After three shots are fired, and the funeral ceremony is over, the family is presented with the three shell casings in honor of the fallen service member.

The casings are placed inside the folded flag before presentation to the family, or the shells may be presented separately. It’s common for families to display the flag, casings, and other military paraphernalia that their loved one received in a display case that honors their loved one and their accomplishments.

Here are a few examples of military display cases that you can purchase on Amazon.com:

  • SmartChoice Personalized Flag Case: This display case fits a single 5 by 9 foot (1.52 by 2.74 m) flag, and you can personalize it with the name, branch, and dates of life for the deceased.
  • Flybold Flag Case: This case allows you to display not only the flag and shell casings but a certificate and any metals, pins, or badges that your loved one may have received.
  • Stanley London Engravable Military Box: This engravable hardwood box is the perfect size for the casings themselves if you want a smaller and portable display.

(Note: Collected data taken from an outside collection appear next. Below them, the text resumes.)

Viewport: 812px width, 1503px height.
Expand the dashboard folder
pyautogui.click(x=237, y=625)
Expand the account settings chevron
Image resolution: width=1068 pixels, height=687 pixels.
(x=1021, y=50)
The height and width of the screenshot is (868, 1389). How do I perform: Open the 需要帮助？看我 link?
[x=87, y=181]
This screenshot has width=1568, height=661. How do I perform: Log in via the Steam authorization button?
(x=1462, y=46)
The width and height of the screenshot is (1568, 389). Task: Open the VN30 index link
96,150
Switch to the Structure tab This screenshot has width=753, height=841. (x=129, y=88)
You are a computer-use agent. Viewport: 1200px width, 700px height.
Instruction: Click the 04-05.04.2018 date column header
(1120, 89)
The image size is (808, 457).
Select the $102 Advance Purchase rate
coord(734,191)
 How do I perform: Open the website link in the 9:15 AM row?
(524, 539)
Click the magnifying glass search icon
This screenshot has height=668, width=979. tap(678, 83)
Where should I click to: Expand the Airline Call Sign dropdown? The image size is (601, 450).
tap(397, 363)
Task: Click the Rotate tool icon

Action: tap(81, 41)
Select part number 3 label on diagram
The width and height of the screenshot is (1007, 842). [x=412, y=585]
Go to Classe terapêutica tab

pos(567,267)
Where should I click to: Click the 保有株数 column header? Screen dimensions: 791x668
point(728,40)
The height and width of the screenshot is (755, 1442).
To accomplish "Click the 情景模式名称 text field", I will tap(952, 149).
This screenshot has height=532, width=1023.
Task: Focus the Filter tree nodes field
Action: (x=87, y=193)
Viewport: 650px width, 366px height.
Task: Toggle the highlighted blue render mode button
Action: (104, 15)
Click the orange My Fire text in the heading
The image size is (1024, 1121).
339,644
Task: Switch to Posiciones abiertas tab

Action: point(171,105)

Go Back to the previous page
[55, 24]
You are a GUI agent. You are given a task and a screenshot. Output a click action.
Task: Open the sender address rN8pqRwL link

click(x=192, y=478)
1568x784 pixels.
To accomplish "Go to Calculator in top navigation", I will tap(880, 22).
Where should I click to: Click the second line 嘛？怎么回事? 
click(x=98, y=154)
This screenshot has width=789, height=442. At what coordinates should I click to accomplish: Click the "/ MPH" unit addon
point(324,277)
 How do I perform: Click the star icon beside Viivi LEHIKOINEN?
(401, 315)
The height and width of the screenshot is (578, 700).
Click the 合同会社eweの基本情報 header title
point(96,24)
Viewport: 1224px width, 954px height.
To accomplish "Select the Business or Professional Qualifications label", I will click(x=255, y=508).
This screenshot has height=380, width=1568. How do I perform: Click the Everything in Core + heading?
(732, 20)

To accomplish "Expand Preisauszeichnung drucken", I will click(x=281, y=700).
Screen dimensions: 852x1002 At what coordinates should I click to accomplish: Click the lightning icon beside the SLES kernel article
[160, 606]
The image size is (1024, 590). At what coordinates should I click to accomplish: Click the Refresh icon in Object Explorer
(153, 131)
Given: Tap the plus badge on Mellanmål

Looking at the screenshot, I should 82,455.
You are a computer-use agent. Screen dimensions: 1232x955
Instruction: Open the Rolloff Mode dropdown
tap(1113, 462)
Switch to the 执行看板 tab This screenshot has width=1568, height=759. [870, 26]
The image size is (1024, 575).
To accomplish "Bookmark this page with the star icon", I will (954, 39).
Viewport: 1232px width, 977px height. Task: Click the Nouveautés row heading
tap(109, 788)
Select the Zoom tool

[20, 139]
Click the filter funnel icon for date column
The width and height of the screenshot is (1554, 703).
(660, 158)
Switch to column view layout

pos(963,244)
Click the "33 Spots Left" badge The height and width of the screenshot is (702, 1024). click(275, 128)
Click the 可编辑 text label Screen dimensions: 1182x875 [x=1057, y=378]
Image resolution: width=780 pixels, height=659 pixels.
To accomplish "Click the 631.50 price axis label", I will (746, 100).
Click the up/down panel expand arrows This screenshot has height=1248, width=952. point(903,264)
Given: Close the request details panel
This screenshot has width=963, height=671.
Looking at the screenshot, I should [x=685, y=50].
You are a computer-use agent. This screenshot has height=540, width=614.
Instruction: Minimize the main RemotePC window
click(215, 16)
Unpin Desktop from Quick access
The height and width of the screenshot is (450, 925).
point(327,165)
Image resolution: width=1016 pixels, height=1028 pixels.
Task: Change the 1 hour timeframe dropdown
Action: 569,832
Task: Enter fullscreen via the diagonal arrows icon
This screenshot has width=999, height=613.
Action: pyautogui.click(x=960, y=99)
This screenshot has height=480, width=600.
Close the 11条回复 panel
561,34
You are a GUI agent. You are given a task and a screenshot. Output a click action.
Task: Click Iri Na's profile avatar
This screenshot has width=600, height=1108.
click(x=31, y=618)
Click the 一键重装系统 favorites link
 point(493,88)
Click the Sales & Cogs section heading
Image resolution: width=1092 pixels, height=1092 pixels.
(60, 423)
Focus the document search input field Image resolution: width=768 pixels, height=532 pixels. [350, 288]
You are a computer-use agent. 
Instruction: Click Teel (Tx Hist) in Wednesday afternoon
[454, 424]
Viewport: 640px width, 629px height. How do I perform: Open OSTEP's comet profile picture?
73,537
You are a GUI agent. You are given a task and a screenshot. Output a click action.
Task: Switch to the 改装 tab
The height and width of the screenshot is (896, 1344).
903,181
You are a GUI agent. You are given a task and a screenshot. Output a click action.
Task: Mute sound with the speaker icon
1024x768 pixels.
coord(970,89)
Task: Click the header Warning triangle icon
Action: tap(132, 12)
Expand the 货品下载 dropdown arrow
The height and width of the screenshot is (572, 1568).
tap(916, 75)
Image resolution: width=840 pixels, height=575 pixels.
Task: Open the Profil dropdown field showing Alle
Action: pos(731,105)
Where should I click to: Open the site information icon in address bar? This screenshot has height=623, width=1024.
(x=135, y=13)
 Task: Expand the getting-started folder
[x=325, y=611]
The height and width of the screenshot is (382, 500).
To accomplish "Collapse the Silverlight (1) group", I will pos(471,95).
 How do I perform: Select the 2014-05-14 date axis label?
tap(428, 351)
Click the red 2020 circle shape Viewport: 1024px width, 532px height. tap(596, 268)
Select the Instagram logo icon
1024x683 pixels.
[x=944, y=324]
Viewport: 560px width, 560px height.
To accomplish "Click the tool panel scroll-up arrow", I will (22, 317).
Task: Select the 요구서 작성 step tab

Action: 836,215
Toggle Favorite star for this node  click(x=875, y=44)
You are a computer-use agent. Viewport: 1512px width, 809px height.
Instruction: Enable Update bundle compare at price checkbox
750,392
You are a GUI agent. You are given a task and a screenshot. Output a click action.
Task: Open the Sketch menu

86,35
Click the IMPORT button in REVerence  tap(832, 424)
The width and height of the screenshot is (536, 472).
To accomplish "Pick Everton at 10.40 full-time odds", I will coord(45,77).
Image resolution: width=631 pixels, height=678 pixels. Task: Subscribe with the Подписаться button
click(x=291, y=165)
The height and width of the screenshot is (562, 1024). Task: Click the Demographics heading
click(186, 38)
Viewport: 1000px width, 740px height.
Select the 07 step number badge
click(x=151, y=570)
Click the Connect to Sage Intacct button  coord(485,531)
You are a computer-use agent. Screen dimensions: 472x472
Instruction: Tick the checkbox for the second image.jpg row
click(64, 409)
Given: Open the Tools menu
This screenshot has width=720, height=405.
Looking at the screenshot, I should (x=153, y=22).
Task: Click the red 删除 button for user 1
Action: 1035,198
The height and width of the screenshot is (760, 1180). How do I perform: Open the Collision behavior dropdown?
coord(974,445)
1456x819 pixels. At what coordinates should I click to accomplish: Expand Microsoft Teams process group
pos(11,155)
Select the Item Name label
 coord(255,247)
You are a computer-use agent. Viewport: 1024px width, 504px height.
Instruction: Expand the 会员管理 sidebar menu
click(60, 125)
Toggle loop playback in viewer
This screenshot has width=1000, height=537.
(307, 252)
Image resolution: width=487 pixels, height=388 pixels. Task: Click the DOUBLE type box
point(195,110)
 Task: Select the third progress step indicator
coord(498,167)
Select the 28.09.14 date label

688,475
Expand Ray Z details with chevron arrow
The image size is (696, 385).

What Is the Three Rifle Volley?

The three-rifle volley is a typical ceremony at military funerals. The ritual consists of at least three rifles simultaneously firing three blank rounds in memory of the recently deceased. Three shell casings, which signify duty, honor, and sacrifice, are given to the family during the service.

While the three rifle volley may seem like a strange tradition, it dates back to an old war custom. Soldiers used to hold a ceasefire to clear fallen soldiers from the battlefield. After one side had removed all of their dead men, they’d fire three shots in the air, signaling to the other side that they were ready to resume battle.

Military funerals became popularized at the end of the 19th century. Today, the U.S. Department of Defense (DOD) provides military funeral honors when requested. Current military members who serve as members of the honor guard volunteer to perform those duties.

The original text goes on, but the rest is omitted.